# newbie pondering fta



## lcanthony (Feb 12, 2005)

Hello to everybody
I am hoping to become a serious satellite hobbiest. I already have directv & starchoice. Now I am pondering fta. My biggest interests is local newscasts. Network news feeds also seems like it could feed my addiction. But I have a couple of questions before I go climbing on the roof.
First, how difficult is it to aim a dish at all of these satellites.
Second, what kind of $$ would this cost, going for a dependable system with a motorized dish? And what would you folks recommend as a good system?
Third, As I am mostly interested in english languaged (is that really a word?) U.S. channels supplying oodles of local newscasts, is this the route to go??
I would appreciate any info you experts could offer me before I get too excited about a new window into the world. Thanks a bunch. lee


----------



## FTA Michael (Jul 21, 2002)

If you want someone to throw cold water on your enthusiasm, I'll point out that very few of the US broadcast channels have their own local news. Some of the Caribbean stations show New York City newscasts, and the Wyoming stations have good local news, but most of the others don't.
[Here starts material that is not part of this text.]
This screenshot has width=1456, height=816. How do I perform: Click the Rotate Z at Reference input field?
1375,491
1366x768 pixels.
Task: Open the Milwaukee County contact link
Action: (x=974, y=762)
However, you'll get the Ohio News Network, which I enjoy now and then, and lots of raw news feeds if you go looking for them. (The last news feed I saw was pre-Super Bowl from "Fox 25", apparently WFXT Boston.)

But you don't have to take my word for it. Check out the Ku-band channels available at www.ftalist.com, then plug in some of the channels into TitanTV or somewhere else that provides listings. You'll see who has news and what else they have to offer.

To answer your first questions last, I'd estimate a good motorized system to cost about $300-400 including receiver, motor, dish, pole and cabling. (I'll let the dealers make the recommendations, although I'm very happy with my PanSat 2500 right now.) Pointing a Ku-band dish is as easy/difficult as pointing any other DBS dish; it takes patience, a compass, and maybe a portable TV.


----------



## lcanthony (Feb 12, 2005)

Thanks, "carload", for the valuable info. I just needed a good source of information to help me make up my mind whether I really want to climb up on our roof and risk life and limb.


----------



## RJS1111111 (Mar 23, 2002)

lcanthony said:


> Thanks, "carload", for the valuable info. I just needed a good source of information to help me make up my mind whether I really want to climb up on our roof and risk life and limb.


:eek2:


----------



## FTA Michael (Jul 21, 2002)

Good point. If you've got a clear view of the southern sky, you can probably stay on the ground. I've got one FTA dish on a pole mount and another on a movable wooden "sled",


----------



## kenglish (Oct 2, 2004)

Get a "blind search" receiver.....that way, you can find the occasionals and newsfeeds, without having to look up and enter the info.


----------



## lcanthony (Feb 12, 2005)

Thank you all for the advice! My major problems is taht the only access to the southern sky is from my roof. On the ground I have my neightbors 30+ foot oak tree to contend with.
Such is life in the urban jungle. lee


----------



## FTA Michael (Jul 21, 2002)

To hit your due south satellite, AMC 3, you'd need an elevation of about 41.5 degrees. For that elevation to clear a 30-foot tree, a ground-based dish would need to be about 34 feet back from it. To reach the satellites that are farther east and west, you'd need a lower elevation and longer distance from the tree, but that tree can't stretch all the way from east to west, can it? 

My point (with very rough Erie-area numbers) is that the satellites you can see from the ground depend a lot on how far back you are from any obstacles. If you figure the direction of the tree and which satellites it might block, you might be able to find a spot in your yard that can see over the tree.

Or, given a tree of normal width, you can determine which satellites that tree would block. It might be that the blocked satellites are among those you don't care about. (Me, I've never pointed at SatMex 5 or Anik F1, but I'm sure other folks would choose different birds to ignore.)


----------



## lcanthony (Feb 12, 2005)

We live on a postage stamp sized lot and this big old tree literally hangs over in our yard. It's the roof or nothing at all.


----------



## lee635 (Apr 17, 2002)

carload said:


> (Me, I've never pointed at SatMex 5 or Anik F1, but I'm sure other folks would choose different birds to ignore.)


Wow, my analog receiver died and the big dish has been stuck on the anik f-1 for about six months. I picked up a simple used digital receiver off E-Bay for $50 bucks with shipping included.

I love the ASN, it takes shows from all the US networks, so you can see 7th Heaven, then Jay Leno later in the evening. And they have quite a few shows originating from Canada as well. Also, because it's targeted at the east coast of Canada and I'm on the US west coast, I can see the Jay and Conan earlier in the evening. Also, Newsworld International is a great news channel with very few commercials and more of a just reporting feel -- unlike all the talk show oreinted news channels on cable these days.

CTV, which shows very similar programming to ASN went away a couple months ago along with the Canadian version of the weather channel. Now, if you want to learn to speak French.......


----------